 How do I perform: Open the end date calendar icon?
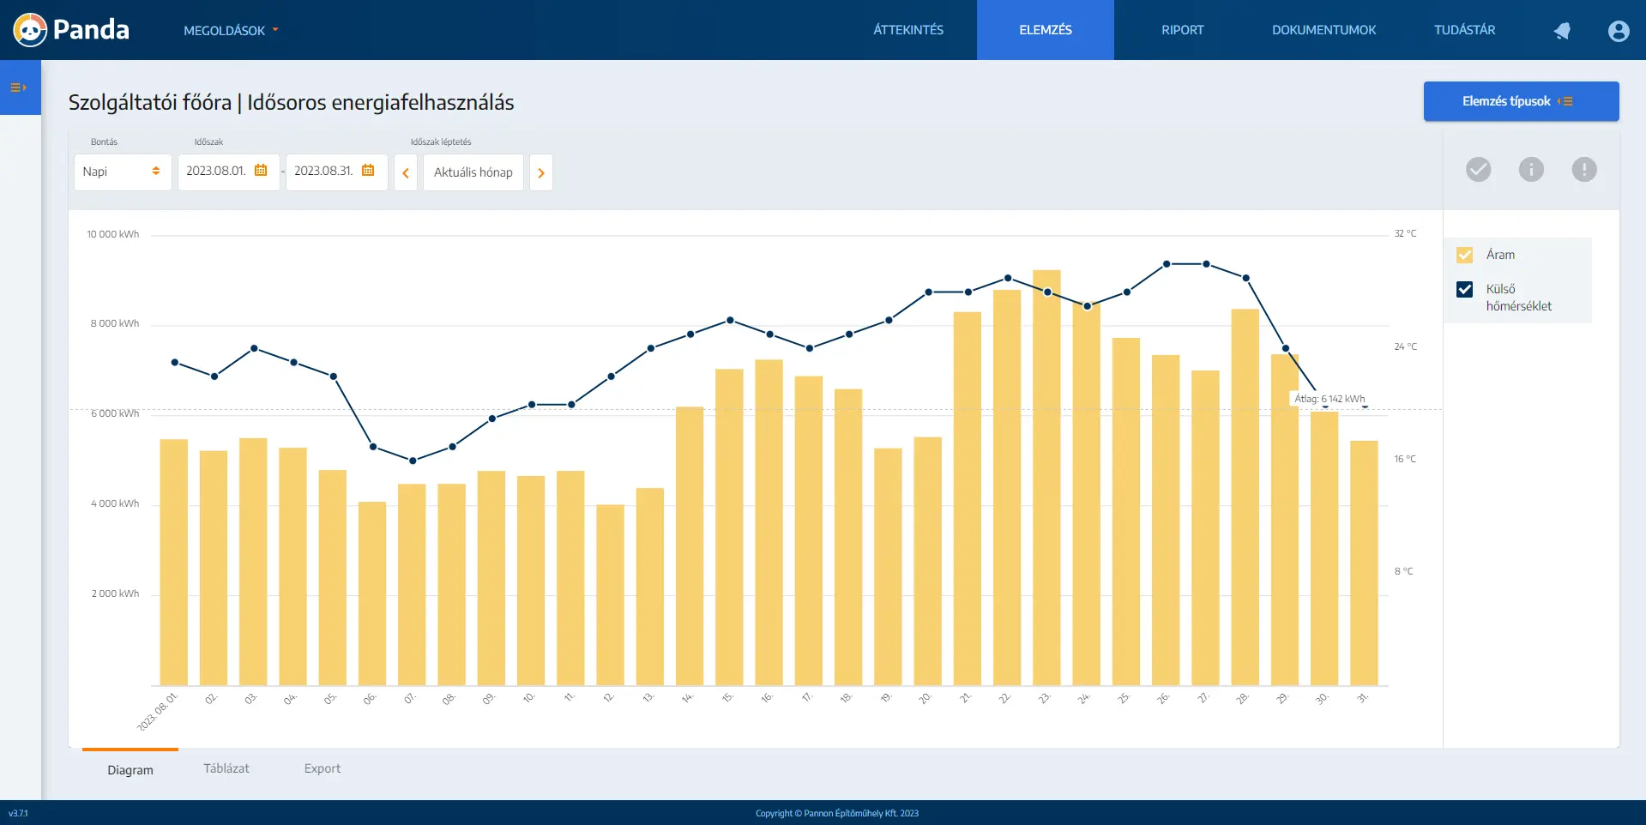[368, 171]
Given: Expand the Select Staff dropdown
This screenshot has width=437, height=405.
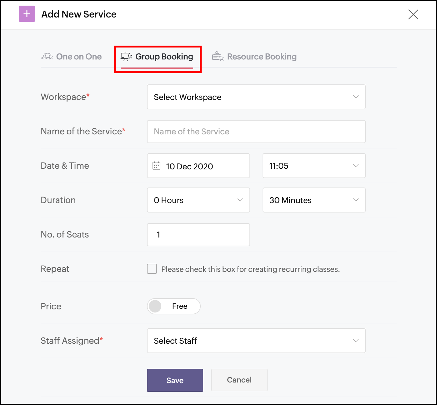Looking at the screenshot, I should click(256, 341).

^^^^^^^^

#### Task statement:
Copy the text of every item above word for word, leaving out the pictures.

#### Complete response:
 How do I perform: Open the end date calendar icon?
[368, 171]
Given: Expand the Select Staff dropdown
This screenshot has width=437, height=405.
Looking at the screenshot, I should click(256, 341).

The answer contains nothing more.